Guns n’ Roses, “Use Your Illusion” (Super Deluxe)

The twin neo-metal LPs incorporating bits of blues, country, punk, and classical into their tunes finally arrive together in one large package with three times the bombast.
Reviews

Guns n’ Roses, Use Your Illusion (Super Deluxe)

The twin neo-metal LPs incorporating bits of blues, country, punk, and classical into their tunes finally arrive together in one large package with three times the bombast.

Words: A.D. Amorosi

November 17, 2022

Guns n’ Roses
Use Your Illusion (Super Deluxe)
UME/GEFFEN

If you can recall the rush of bandanas and top hats that followed the release of Guns n’ Roses’ debut album Appetite for Destruction in 1987, and your attempts at na-na-na-na-ing (“Welcome to the Jungle”) and mieeee-yi-in-ing (“Sweet Child o’ Mine”), then you know the mania that accompanied 1991’s double-troubling Use Your Illusion I and II. Recorded simultaneously and released separately in the same year, rock really had not witnessed such a marketing ploy as two albums from one band dropping at once, as well as having that same neo-metal band try their hand at incorporating bits of blues, country, punk, and classical into their tunes. 

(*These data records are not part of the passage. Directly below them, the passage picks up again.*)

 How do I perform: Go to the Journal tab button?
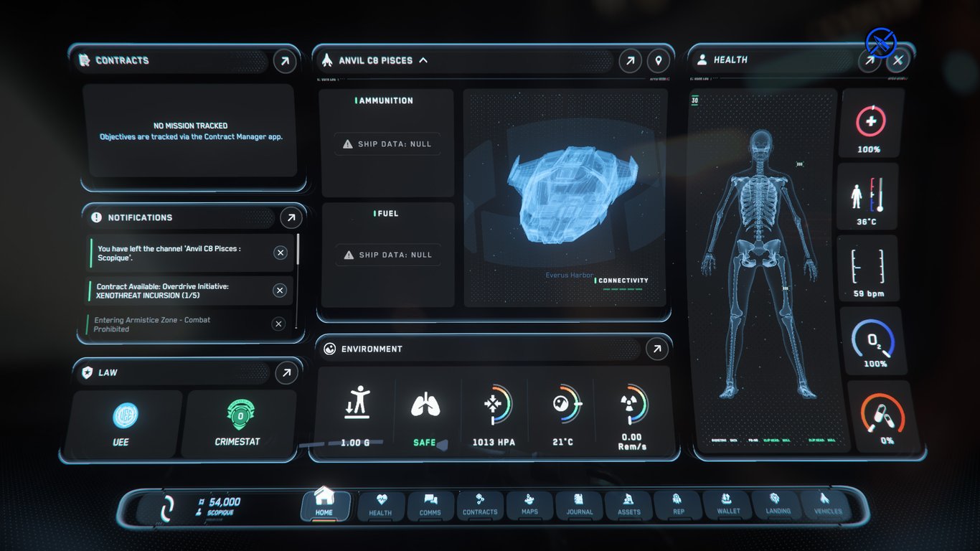tap(580, 505)
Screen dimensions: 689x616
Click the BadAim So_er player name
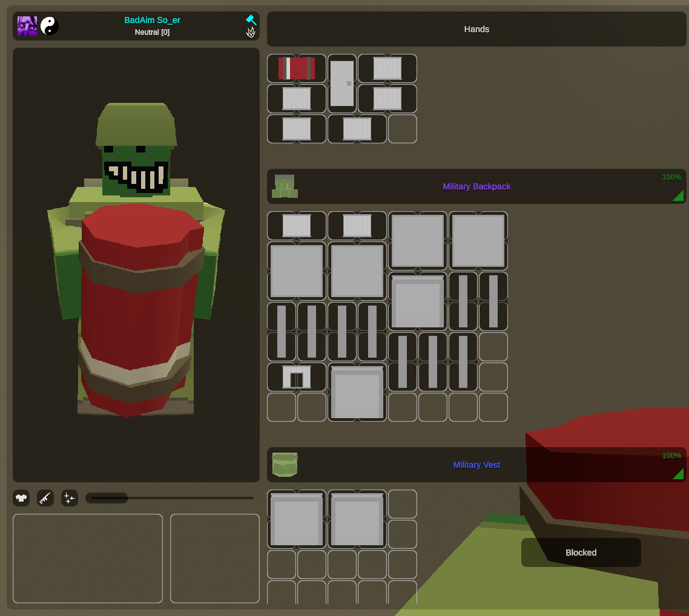tap(152, 20)
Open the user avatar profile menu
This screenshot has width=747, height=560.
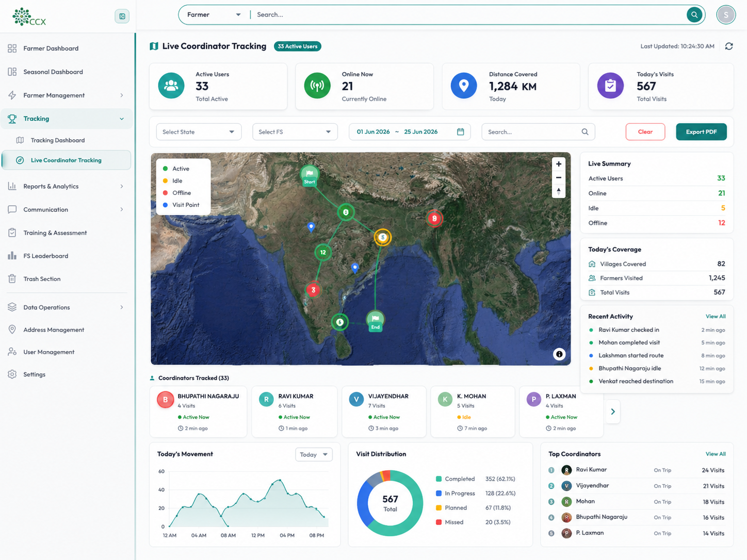pyautogui.click(x=726, y=15)
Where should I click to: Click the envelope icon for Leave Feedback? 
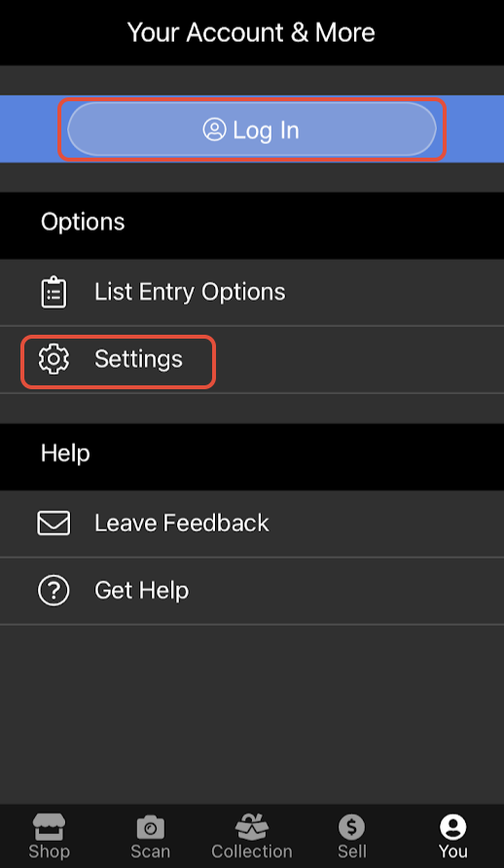tap(54, 524)
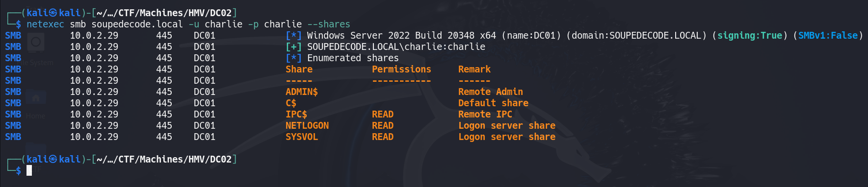This screenshot has height=187, width=868.
Task: Click the signing:True text
Action: pos(750,35)

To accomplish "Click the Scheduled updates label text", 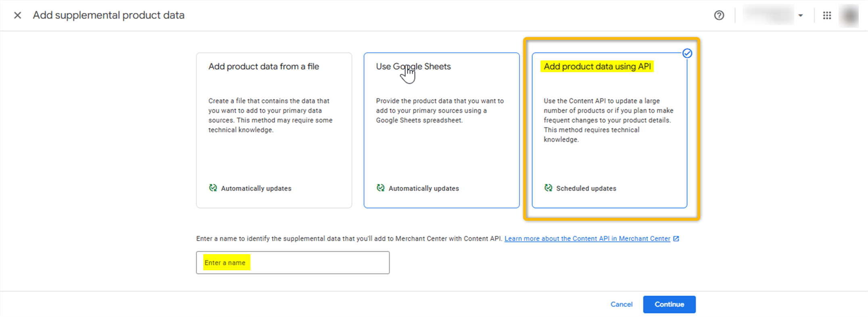I will click(586, 188).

That, however, was the raison d’être behind the Use Your Illusions, two albums finally incorporated into one large package with three times the bombast considering the new collection’s seven-CD/12-LP box sizes with their 63 unreleased audio and video tracks, their mega-clean high-res transfers, both options’ bonus Blu-ray, and their packaging: an anamorphic display showcasing each of the covers when turned at different angles. Ooh, illuuusion.

Along with its in-concert recordings such as Live in New York from the Ritz Theatre on May 16, 1991—with “Don’t Cry” and “You Ain’t the First” featuring the late Shannon Hoon of Blind Melon on guest vocals—and a Live in Las Vegas taping from 1992 featuring GnR’s then-new guitarist Gilby Clarke and still-fresh new drummer Matt Sorum (later of The Cult), the box’s live quotient is high-caliber, guitar-tangling rock. In spots, they even sound like 1975-era Aerosmith. Plus, both live albums are available, too, as concert Blu-rays in the grand-scale box. These recordings alone are worth the price of admission.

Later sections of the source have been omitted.